**TASK STATEMENT**
Rewrite the listing below, changing "Image resolution" to "Screen size" wherever it occurs and keeping everything else the same. Omit the pictures from your version.

**PROVIDED DATA**
* start *
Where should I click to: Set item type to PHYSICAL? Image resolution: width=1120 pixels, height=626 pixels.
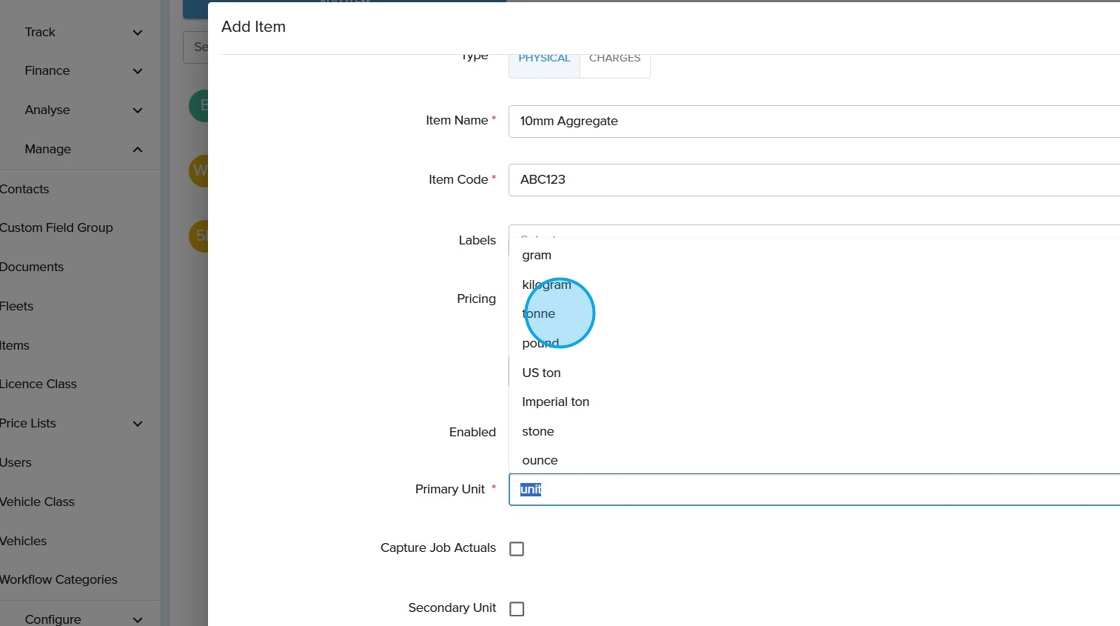pyautogui.click(x=544, y=59)
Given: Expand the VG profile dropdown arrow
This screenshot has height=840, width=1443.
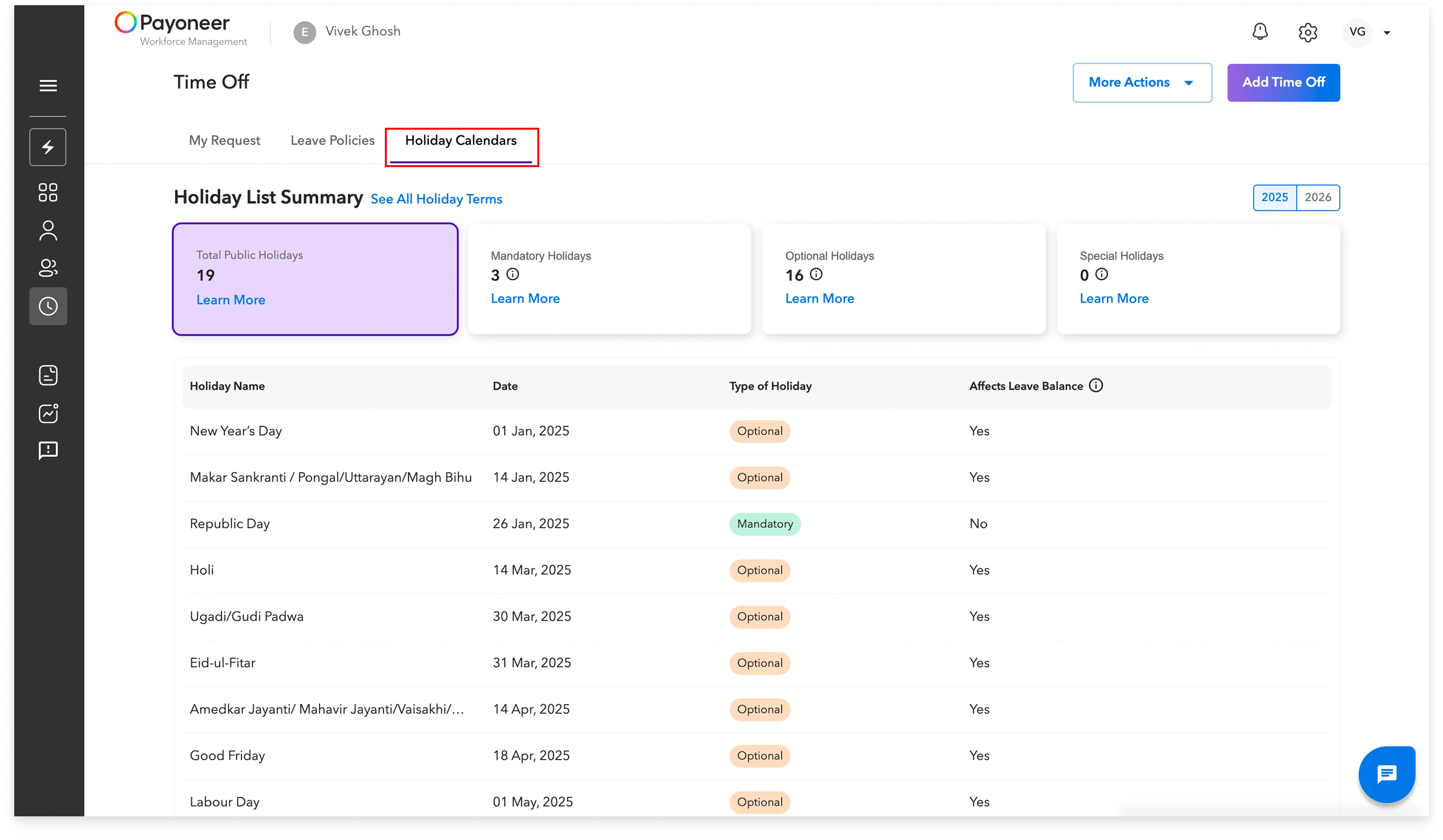Looking at the screenshot, I should 1386,33.
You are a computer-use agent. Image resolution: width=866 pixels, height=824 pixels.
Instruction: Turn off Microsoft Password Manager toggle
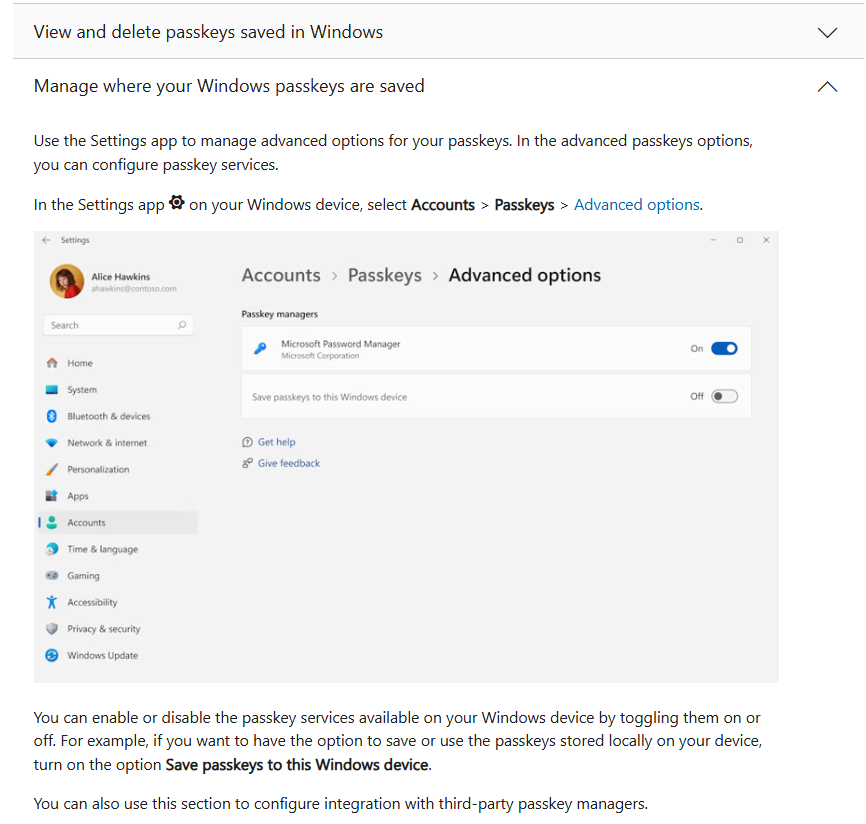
* end *
**ANSWER TO THIS EXERCISE**
Where should I click to: Set item type to PHYSICAL? Screen size: width=1120 pixels, height=626 pixels.
pyautogui.click(x=544, y=59)
Given: Expand the VG profile dropdown arrow
This screenshot has height=840, width=1443.
Looking at the screenshot, I should 1386,33.
You are a computer-use agent. Screen size: width=866 pixels, height=824 pixels.
Instruction: Turn off Microsoft Password Manager toggle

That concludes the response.